====== Extrait cité ======

3. a. Chacun peut attirer l’attention d’une autorité de surveillance sur un état de fait et lui demander de prendre une mesure (P. MOOR/E. POLTIER, Droit administratif, vol. II : Les actes administratifs et leur contrôle, 3ème éd., Berne 2011, p. 616). Le dénonciateur ne saurait toutefois exiger que l’autorité entre en matière, respecte à son égard le droit d’être entendu ou lui notifie la décision qu’elle prendra. En principe, il n’a pas le droit de recourir contre une décision prise en vertu du pouvoir de surveillance de l’Etat (ATF 102 Ib 81 consid. 3 p. 84-85 ; 100 Ib 445 consid. 4 p. 452 ; 98 Ib 53 consid. 3 p. 60 ; 84 I 83 consid. 2 p. 86 ; ATA/219/2001 du 27 mars 2001 consid. 4 ; ATA/165/1998 du 24 mars 1998 consid. 4a et les autres références citées ; A. GRISEL, Pouvoir de surveillance et recours de droit administratif, ZBl. 1973, pp. 54 et 57).

b. Même si le dénonciateur dispose d’un certain droit à l’information, il n’a en revanche jamais la qualité de partie à la procédure et le refus de donner suite à une dénonciation ne peut faire l’objet d’un recours (ATF 120 Ib 351 consid. 5 p. 358-359 ; ATA/104/1998 du 4 mars 1998 consid. 3b ; MOOR/POLTIER, op. cit., p. 282, 616 et 730 ; B. BOVAY, Procédure administrative, Berne 2000, p. 129 ; G. BOINAY, Le droit disciplinaire dans la fonction publique et dans les professions libérales, particulièrement en Suisse romande, RJJ 1998, p. 79 ; F. GYGI, Bundesverwaltungsrechtspflege, Berne 1983, p. 221 n° 3).

======

§ Consignes à suivre
**1.** Extrayez de l'extrait sur les dénonciations à l'autorité de surveillance le texte qui va de « 3. a. Chacun » à « pp. 54 et 57). ».
**2.** Rédigez la suite de l'extrait sur les dénonciations à l'autorité de surveillance, à partir de sa dernière phrase.

====== Données recueillies ======

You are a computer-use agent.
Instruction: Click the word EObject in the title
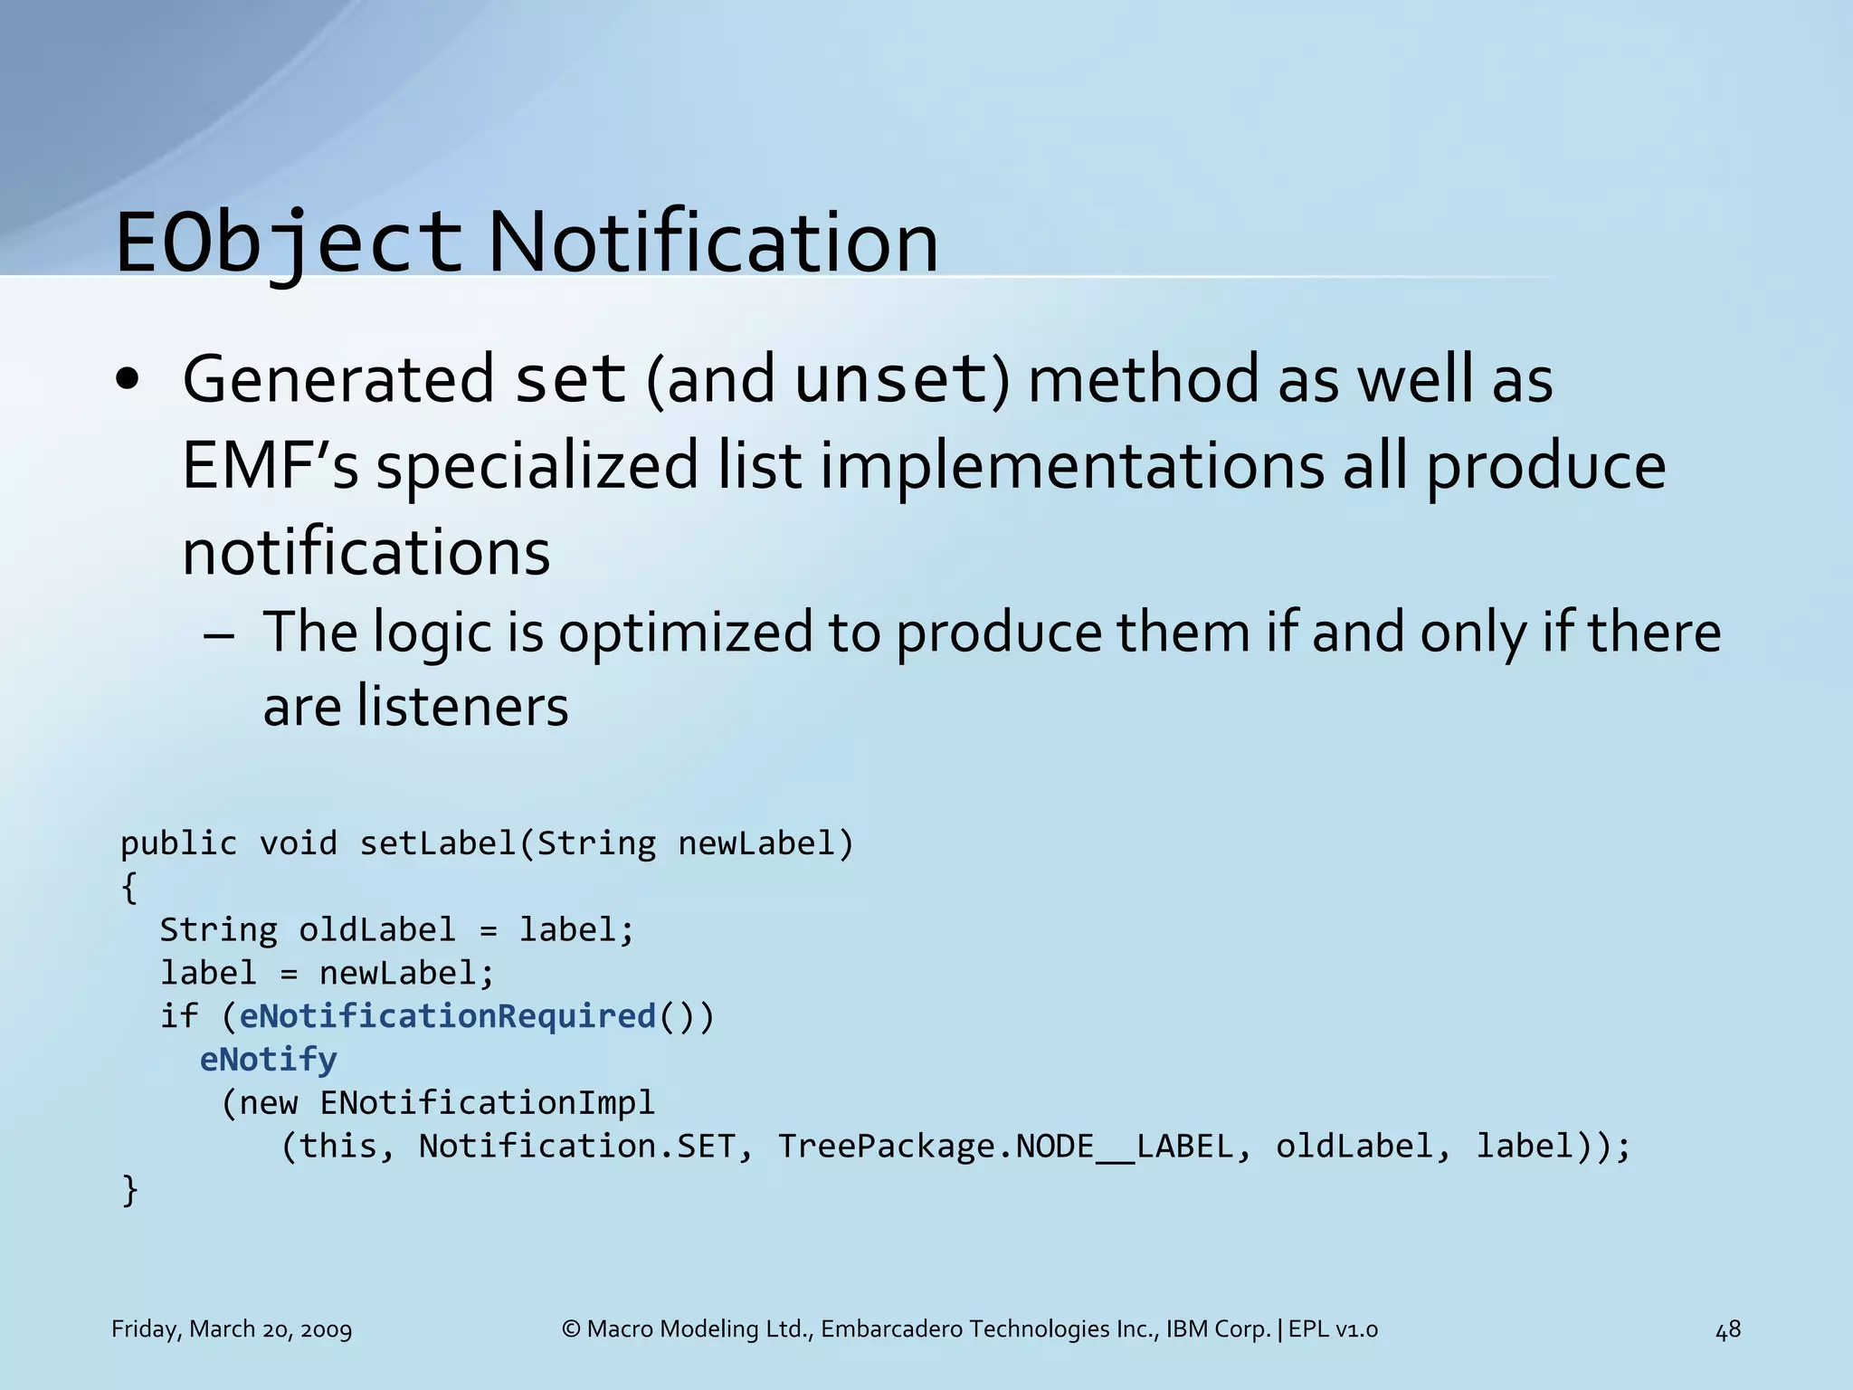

======

§ Réponses attendues
**1.**
3. a. Chacun peut attirer l’attention d’une autorité de surveillance sur un état de fait et lui demander de prendre une mesure (P. MOOR/E. POLTIER, Droit administratif, vol. II : Les actes administratifs et leur contrôle, 3ème éd., Berne 2011, p. 616). Le dénonciateur ne saurait toutefois exiger que l’autorité entre en matière, respecte à son égard le droit d’être entendu ou lui notifie la décision qu’elle prendra. En principe, il n’a pas le droit de recourir contre une décision prise en vertu du pouvoir de surveillance de l’Etat (ATF 102 Ib 81 consid. 3 p. 84-85 ; 100 Ib 445 consid. 4 p. 452 ; 98 Ib 53 consid. 3 p. 60 ; 84 I 83 consid. 2 p. 86 ; ATA/219/2001 du 27 mars 2001 consid. 4 ; ATA/165/1998 du 24 mars 1998 consid. 4a et les autres références citées ; A. GRISEL, Pouvoir de surveillance et recours de droit administratif, ZBl. 1973, pp. 54 et 57).

**2.**
c. Selon la jurisprudence genevoise, notamment en matière de surveillance des avocats, des notaires et des personnes exerçant des professions de la santé, le dénonciateur ne dispose pas de la qualité de partie contre la décision d’une commission de surveillance (ATA/219/2001 précité, ATA/43/2000 du 25 janvier 2000 consid. 3b). Celui qui introduit une telle procédure ne possède aucun droit à une décision de sorte que, s’il n’y est pas donné suite, il n’est pas atteint dans ses intérêts personnels. Le fait que la décision de la commission soit susceptible d’avoir une incidence sur une procédure à laquelle le dénonciateur est partie ne permet pas non plus de considérer que celui-ci est directement touché dans ses droits et obligations (ATA H. du 2 mars 1988, publié in SJ 1989, p. 412). Certes, le Tribunal administratif avait reconnu précédemment la qualité pour agir au dénonciateur qui avait subi un préjudice dans ses intérêts patrimoniaux (ATA M. du 14 mars 1979, publié in RDAF 1981, p. 345 consid. 4 in fine, p. 349). La jurisprudence ultérieure s’est toutefois expressément distancée de cette décision et n’entend pas y revenir, comme cela a été affirmé à plusieurs reprises au cours de ces dernières années (ATA/15/2011 du 11 janvier 2011 consid. 3 ; ATA/49/2002 du 22 janvier 2002 consid. 4 et les autres références citées).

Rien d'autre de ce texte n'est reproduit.